It doesn't take tp be the world's best pitmaster to know the importance of wood when it comes to smoking meat. The right wood can only enhance and bring out the best flavor to the meat especially when it comes to the smoking flavor.
Traditionally, the type of wood used is highly dependent on the local source hence, the birth of regional flavors of ribs, bbq, and brisket flavors. Fortunately, these wood whether as chunks or chips are highly available in your nearest BBQ and hardware stores.
What kind of woods should you use when smoking meat? Read on.
One of the most popular woods in a pit master's world, OAK is best for briskets and ribs. Traditionally, oak specifically the white oak are widely used in Central Texas, giving birth to the famous Texan BBQ flavor. Oak results to slightly sweet meat and that tinged flavor similar to a Kentucky Bourbon.
Next to oak is hickory as one of the most popular woods used in smoking meat. Hickory compared to oak is best for longer cooking and has a stronger flavor. If you want your meat to have that savory bacon-like flavor and smell, use hickory. This wood can be used for brisket, ribs, and pork butt.
If you are grilling or smoking delicate ingredients, look for maple. A popular mildwood that will result to light sweet smoky flavor. Maple works well with smoked cheese, vegetable, and chicken.
Not as widely used compared to oak, mesquite are often used by expert pitmasters who are looking for a spefic flavor. Also used in Texan bbq, it works well for beef, pork, and even poultry. However, this wood might demand some skills as it should only be used lightly to avoid overpowering your meat flavor.
If you want to make sure that your meat flavor won't be overpowered, use fruit woods and on top of the list is cherrywood. Cherrywood results to that subtle smoke flavor yet giving your meat some natural color. Use this wood for turkey, pork, and even beef.
A beginner? Choose applewood. This wood will being light, fruity, and a slightly sweet aroma to your meat. Applewood is also used with oak and hickory for both pork and poultry.
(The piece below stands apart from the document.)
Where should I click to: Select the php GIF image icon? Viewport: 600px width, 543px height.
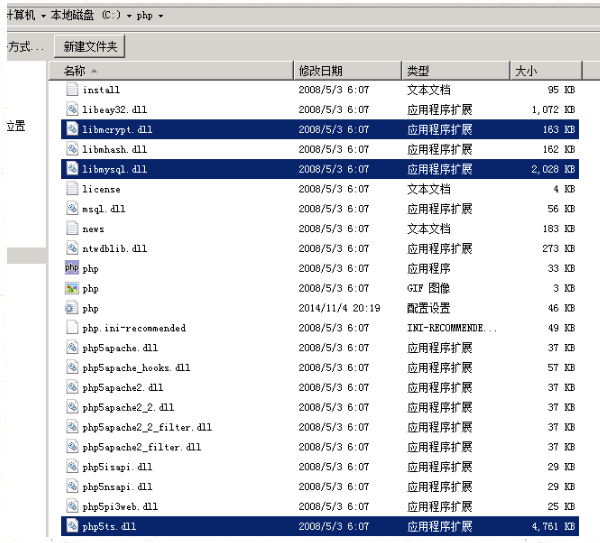pos(71,288)
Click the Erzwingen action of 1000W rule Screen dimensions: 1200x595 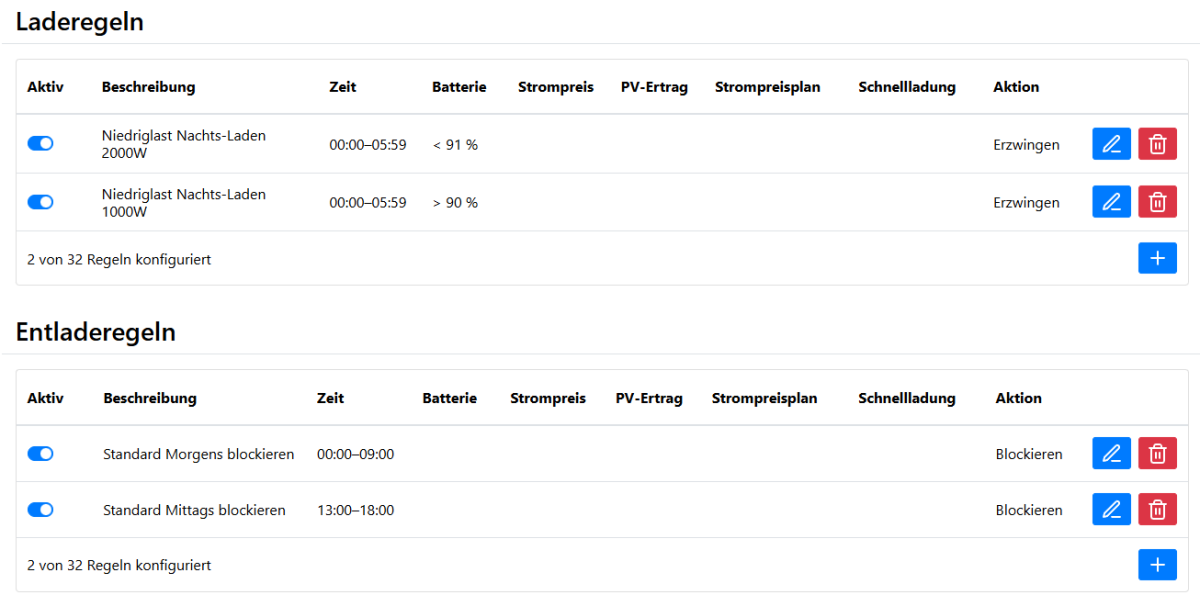pyautogui.click(x=1026, y=203)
Want to be go beyond the basic wood when smoking ribs? Look for pecan wood! This wood will not burn long compared to oak and hickory and the meat flavor is a little but nutty, spicy, and sweet. Pecan also results to milder flavor than hickory.
Whether you are using chunks and chips, choosing your wood shouldn't be hard. Try the common and popular ones and you can experiment with other wood like walnut, alder, pear, and even mulberry.
How about you? What's your go-to wood when smoking meat?